Tuesday, June 21, 2011

Imperial Woodpecker Sno-Balls

Imperial Woodpecker Sno-Balls
145 7th Ave S
.
(between 10th St & Charles St)
Manhattan, NY 10014

On hot summer days, a friend of mine who used to live in the West Village used to bemoan that there were no sno-balls to be had in NYC. A delectable treat from our childhoods, this fruit-flavored, icy concoction was more addictive than the crack cocaine that ravaged neighborhoods in our hometown of Baltimore.

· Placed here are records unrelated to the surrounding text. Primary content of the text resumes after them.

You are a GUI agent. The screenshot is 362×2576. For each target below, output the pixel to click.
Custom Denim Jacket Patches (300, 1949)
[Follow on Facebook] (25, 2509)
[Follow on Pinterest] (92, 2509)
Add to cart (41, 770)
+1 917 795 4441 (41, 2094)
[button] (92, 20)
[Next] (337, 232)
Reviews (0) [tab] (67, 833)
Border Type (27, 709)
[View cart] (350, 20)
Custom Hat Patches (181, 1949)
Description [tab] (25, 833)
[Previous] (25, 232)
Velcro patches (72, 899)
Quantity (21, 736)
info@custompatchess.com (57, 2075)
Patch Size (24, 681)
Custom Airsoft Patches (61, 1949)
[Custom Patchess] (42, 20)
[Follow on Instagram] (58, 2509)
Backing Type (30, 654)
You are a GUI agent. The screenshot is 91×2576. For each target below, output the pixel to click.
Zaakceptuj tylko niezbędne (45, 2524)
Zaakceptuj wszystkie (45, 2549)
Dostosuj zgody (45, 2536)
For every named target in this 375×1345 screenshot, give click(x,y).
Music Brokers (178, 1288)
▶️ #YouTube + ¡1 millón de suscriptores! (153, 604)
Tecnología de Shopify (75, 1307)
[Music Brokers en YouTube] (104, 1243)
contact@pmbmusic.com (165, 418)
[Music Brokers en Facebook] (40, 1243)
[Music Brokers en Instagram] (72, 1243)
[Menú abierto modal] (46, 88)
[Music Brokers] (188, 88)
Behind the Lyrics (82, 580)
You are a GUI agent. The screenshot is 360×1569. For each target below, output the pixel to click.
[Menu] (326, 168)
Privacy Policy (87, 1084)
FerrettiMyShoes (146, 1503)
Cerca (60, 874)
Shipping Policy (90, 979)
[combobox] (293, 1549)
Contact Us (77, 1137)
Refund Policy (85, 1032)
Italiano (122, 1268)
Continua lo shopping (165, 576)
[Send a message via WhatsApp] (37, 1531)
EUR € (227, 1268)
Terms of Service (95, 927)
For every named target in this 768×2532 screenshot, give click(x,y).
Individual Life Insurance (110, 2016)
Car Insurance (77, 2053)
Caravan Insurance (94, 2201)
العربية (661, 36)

For those not initiated, a sno-ball is a dessert made from finely shaved block ice, with the consistency halfway between an Italian ice and a snow cone. Various fruit-flavored syrups (made from artificially flavored sugar-syrups) are placed on the sno-ball, and the resulting mixture is eaten with a plastic spoon and/or a straw.

The Yelp directory incorrectly lists this place as "Imperial Woodpecker Snow-Cones"; on their business card, they are officially called "Imperial Woodpecker Sno-Balls." In fact, a sno-ball is texturally different from a sno-cone: the former is made from milled ice with a rougher, larger particle, while the former is from shaved ice, and compacted to form a snowball (hence, the name). It is also not halo-halo: besides marshmallow fluff or chocolate syrup, there are no other toppings placed on it.

Apparently, sno-cones aren't just a Baltimore thing, but also a New Orleans thing. Nessa Peterson, the plucky owner of Imperial Woodpecker Sno-Cones, thought it a good idea to import the sno-cone along with other great Nawlin's contributions (the Sazerac, Dixieland jazz, Emeril Lagasse). I'm a purist and prefer my sno-cone out of a styrofoam cup, but she serves in in various sizes of Chinese takeout container. There are about 30 flavors to choose from (yes, Tiger's Blood is one the menu), which are made from simple sugar syrup and concentrate by two sno-cone companies in the Southern US. The flavors weren't revelatory by any means, but when you have one on a hot, humid summer day, I'll swear you'll swear by them.